We designate certain securities held by our insurance subsidiaries that support our insurance liabilities at fair value through profit or loss since the actuarial calculation of insurance liabilities is based on the fair value of the investments supporting them. This designation aligns the accounting result with the way the portfolio is managed on a fair value basis. The change in fair value of the assets is recorded innon-interest revenue, insurance revenue and the change in fair value of the liabilities is recorded in insurance claims, commissions and changes in policy benefit liabilities. The fair value of these investments as at April 30, 2019 of $10,007 million ($8,783 million as at October 31, 2018) is recorded in securities in our Consolidated Balance Sheet. The impact of recording these investments at fair value through profit or loss was an increase of $337 million and $593 million innon-interest revenue, insurance revenue, respectively, for the three and six months ended April 30, 2019 (a decrease of $124 million and $134 million, respectively, for the three and six months ended April 30, 2018).
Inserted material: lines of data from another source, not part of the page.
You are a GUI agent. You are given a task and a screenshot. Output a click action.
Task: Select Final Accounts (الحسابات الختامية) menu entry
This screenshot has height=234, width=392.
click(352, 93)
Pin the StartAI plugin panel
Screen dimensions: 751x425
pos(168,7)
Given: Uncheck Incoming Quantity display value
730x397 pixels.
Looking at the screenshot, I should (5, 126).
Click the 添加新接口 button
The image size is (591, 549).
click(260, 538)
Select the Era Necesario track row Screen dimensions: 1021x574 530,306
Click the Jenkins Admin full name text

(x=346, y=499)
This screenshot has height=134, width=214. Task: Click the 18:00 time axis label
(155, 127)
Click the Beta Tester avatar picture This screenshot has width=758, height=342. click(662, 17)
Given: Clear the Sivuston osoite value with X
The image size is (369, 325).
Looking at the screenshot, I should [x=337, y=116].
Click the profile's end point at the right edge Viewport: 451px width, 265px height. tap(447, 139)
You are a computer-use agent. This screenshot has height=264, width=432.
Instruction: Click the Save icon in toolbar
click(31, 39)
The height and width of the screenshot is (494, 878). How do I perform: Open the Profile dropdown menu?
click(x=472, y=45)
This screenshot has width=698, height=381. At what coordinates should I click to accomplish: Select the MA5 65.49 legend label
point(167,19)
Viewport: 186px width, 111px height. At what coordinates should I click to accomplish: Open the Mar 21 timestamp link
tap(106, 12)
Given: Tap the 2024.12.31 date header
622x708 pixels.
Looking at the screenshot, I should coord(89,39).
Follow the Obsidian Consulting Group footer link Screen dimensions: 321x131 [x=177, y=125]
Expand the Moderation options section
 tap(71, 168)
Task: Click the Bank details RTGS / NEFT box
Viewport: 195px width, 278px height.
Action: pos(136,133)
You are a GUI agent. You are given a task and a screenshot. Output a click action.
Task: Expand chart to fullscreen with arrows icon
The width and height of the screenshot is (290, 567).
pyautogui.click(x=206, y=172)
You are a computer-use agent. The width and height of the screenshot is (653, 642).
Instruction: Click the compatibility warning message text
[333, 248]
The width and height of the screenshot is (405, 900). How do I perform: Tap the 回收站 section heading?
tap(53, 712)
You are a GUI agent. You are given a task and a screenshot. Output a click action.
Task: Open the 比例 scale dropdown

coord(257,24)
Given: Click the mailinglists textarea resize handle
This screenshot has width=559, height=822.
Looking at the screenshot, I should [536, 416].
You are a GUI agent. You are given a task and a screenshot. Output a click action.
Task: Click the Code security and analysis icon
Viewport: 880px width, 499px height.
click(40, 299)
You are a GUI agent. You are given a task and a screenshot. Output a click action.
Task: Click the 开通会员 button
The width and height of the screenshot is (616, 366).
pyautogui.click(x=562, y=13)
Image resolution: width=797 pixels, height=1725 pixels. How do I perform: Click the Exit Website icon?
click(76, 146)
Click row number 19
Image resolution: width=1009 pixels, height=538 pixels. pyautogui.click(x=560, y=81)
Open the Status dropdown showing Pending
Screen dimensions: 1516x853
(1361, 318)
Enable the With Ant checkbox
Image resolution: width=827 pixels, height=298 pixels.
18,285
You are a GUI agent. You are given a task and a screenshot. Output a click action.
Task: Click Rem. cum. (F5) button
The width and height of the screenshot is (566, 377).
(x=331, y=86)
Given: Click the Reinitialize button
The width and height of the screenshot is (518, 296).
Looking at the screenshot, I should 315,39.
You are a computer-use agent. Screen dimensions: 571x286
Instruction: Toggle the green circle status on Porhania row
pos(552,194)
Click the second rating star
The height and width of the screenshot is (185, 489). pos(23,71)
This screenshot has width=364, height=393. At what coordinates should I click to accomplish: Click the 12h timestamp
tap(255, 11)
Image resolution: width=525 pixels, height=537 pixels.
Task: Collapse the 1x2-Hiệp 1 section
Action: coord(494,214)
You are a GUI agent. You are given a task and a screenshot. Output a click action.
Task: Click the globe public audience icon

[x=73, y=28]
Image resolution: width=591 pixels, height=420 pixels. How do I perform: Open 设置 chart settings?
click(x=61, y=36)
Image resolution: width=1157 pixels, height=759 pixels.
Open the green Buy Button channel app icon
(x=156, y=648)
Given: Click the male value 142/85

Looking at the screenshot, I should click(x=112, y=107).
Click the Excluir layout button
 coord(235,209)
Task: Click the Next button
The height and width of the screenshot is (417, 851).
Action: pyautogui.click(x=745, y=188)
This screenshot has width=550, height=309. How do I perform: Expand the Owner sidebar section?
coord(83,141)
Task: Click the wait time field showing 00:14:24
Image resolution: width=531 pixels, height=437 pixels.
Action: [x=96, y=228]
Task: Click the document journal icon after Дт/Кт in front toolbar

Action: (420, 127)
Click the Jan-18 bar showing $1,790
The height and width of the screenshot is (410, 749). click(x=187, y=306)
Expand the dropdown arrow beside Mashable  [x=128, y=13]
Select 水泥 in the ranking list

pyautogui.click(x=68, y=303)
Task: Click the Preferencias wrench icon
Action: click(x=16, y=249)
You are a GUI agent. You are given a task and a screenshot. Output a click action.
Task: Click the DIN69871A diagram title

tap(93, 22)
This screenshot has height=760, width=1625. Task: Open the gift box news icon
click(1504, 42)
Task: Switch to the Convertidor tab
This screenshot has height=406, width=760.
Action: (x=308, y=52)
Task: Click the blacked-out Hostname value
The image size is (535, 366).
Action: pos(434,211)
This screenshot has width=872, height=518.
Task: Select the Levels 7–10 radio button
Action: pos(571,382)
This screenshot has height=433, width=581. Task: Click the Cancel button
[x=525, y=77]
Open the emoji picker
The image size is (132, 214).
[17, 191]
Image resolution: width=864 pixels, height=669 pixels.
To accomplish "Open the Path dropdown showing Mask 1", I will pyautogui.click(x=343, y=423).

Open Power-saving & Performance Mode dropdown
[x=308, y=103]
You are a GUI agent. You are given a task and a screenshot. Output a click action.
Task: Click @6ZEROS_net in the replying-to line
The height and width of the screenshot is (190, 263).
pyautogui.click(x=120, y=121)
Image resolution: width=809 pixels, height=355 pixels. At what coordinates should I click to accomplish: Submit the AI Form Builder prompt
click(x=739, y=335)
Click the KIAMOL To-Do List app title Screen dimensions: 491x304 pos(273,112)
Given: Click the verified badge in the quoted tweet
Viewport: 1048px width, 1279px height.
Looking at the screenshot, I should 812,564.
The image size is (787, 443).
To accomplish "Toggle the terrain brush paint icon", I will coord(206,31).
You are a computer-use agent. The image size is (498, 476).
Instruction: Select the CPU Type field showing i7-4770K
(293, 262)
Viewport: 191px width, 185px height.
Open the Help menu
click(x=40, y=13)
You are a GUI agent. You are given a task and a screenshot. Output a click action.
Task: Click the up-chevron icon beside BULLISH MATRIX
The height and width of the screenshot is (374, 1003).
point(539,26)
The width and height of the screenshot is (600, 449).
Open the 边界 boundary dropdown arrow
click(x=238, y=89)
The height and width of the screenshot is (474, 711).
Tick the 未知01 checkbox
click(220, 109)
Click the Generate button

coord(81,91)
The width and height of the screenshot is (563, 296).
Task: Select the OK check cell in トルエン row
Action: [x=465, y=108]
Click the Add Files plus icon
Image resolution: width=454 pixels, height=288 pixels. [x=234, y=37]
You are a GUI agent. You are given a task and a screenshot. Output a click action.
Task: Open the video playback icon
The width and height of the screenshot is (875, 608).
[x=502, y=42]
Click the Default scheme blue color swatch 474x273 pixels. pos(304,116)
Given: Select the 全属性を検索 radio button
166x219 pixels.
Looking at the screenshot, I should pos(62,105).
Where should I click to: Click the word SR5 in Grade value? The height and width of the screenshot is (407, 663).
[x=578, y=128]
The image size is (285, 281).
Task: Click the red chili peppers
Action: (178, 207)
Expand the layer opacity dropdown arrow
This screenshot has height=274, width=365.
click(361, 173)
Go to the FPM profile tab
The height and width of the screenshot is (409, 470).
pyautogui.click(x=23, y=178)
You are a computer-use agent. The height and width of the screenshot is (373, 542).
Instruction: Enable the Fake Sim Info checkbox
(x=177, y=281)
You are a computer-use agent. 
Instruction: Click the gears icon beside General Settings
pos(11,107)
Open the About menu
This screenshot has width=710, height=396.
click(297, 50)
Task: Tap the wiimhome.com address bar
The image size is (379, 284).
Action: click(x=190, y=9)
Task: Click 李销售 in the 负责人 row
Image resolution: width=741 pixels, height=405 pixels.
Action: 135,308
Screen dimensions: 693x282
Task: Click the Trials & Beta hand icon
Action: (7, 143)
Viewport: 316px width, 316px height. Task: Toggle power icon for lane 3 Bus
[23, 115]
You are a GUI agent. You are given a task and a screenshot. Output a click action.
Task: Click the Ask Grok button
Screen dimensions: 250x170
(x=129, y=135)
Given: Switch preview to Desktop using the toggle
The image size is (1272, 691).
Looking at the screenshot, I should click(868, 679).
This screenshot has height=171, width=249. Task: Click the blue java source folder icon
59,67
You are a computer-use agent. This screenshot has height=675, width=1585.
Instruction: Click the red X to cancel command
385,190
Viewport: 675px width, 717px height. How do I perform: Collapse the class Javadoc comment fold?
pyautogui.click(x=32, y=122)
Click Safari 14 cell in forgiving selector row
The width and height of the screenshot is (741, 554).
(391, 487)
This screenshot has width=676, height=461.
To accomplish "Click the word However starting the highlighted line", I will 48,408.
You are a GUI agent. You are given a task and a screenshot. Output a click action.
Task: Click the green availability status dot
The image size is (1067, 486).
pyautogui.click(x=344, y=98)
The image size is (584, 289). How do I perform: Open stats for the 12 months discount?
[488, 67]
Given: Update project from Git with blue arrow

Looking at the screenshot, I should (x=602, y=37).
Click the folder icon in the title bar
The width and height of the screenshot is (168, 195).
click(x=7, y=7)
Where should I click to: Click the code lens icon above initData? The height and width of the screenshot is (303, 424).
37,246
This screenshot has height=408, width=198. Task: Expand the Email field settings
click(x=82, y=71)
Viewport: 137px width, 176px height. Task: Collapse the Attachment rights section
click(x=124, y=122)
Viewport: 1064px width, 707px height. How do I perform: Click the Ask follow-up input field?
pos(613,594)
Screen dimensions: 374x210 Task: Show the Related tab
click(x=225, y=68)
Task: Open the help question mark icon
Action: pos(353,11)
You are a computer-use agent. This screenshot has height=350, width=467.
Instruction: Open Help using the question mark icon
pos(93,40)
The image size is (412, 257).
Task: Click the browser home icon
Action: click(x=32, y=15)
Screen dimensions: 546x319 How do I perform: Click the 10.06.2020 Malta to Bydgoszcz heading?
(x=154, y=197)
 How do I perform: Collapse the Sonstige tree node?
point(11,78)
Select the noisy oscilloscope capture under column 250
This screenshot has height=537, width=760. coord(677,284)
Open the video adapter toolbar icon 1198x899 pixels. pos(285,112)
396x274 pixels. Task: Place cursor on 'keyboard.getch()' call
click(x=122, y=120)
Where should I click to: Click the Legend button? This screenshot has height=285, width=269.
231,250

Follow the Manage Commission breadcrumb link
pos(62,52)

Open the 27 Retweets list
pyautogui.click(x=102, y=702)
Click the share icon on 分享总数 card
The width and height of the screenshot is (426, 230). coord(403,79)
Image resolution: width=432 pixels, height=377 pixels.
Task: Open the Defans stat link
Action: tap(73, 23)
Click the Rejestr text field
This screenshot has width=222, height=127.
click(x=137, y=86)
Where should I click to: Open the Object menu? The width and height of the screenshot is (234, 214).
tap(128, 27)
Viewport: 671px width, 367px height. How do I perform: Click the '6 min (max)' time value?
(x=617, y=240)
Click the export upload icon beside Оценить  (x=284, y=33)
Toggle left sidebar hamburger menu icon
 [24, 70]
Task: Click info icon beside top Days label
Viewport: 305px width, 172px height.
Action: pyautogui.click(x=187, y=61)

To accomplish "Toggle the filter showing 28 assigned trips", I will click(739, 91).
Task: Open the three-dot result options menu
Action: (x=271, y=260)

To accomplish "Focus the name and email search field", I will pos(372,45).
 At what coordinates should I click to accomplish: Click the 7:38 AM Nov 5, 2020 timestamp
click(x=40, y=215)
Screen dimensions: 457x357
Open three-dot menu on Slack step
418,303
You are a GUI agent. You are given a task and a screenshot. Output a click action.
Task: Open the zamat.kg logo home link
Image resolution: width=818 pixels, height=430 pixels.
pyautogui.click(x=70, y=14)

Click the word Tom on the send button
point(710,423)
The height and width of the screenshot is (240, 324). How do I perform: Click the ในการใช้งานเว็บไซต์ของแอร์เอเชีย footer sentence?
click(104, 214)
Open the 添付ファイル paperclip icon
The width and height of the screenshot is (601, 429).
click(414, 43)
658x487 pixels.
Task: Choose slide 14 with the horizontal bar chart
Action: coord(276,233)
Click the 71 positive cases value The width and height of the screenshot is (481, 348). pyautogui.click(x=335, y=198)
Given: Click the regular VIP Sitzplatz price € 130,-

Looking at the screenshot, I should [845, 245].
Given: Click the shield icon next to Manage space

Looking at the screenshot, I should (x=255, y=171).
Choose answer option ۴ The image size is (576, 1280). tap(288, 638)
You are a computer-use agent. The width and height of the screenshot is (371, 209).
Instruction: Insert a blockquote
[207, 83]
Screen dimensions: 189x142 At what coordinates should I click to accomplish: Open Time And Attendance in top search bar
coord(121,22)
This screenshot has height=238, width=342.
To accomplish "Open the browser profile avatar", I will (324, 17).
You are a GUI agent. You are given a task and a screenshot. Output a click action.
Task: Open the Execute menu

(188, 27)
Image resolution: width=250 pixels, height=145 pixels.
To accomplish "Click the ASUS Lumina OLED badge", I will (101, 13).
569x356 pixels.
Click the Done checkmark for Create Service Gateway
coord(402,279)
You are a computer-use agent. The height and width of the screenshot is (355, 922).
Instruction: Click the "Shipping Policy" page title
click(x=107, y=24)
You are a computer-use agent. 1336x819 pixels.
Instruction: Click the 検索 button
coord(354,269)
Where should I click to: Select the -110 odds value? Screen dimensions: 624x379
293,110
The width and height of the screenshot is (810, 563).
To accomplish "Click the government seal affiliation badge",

We designate the obligation related to certain investment contracts in our insurance business at fair value through profit or loss, which eliminates a measurement inconsistency that would otherwise arise from measuring the investment contract liabilities and offsetting changes in the fair value of the investments supporting them on a different basis. The fair value of these investment contract liabilities as at April 30, 2019 of $952 million ($800 million as at October 31, 2018) is recorded in other liabilities in our Consolidated Balance Sheet. The change in fair value of these investment contract liabilities resulted in an increase of $24 million and an increase of $61 million in insurance claims, commissions, and changes in policy benefit liabilities, respectively, for the three and six months ended April 30, 2019 (an increase of $1 million and a decrease of $13 million, respectively, for the three and six months ended April 30, 2018). For the three and six months ended April 30, 2019, a decrease of $13 million and a decrease of $12 million, respectively, was recorded in other comprehensive income related to changes in our own credit spread (an increase of $8 million and a decrease of $2 million, respectively, for the three and six months ended April 30, 2018). Changes in the fair value of investments backing these investment contract liabilities are recorded innon-interest revenue, insurance revenue. The impact of changes in our credit spread is measured based on movements in our credit spread quarter over quarter.
Fair Value Hierarchy
We use a fair value hierarchy to categorize financial instruments according to the inputs we use in valuation techniques to measure fair value.
Valuation Techniques and Significant Inputs
We determine the fair value of publicly traded fixed maturity and equity securities using quoted prices in active markets (Level 1) when these are available. We exercise a degree of judgement in determining whether the market from which a quoted price has been obtained is active. When quoted prices in active markets are not available, we determine the fair value of financial instruments using models such as discounted cash flows with observable market data for inputs such as yield and prepayment rates or broker quotes and other third-party vendor quotes (Level 2). Fair value may also be determined using models where significant market inputs are not observable due to inactive markets or minimal market activity (Level 3). We maximize the use of market inputs to the extent possible.
Our Level 2 trading and FVTPL securities are primarily valued using discounted cash flow models with observable spreads or broker quotes. The fair value of Level 2 FVOCI securities is determined using discounted cash flow models with observable spreads or third-party vendor quotes. Level 2 structured note liabilities are valued using models with observable market information. Level 2 derivative assets and liabilities are valued using industry standard models and observable market information.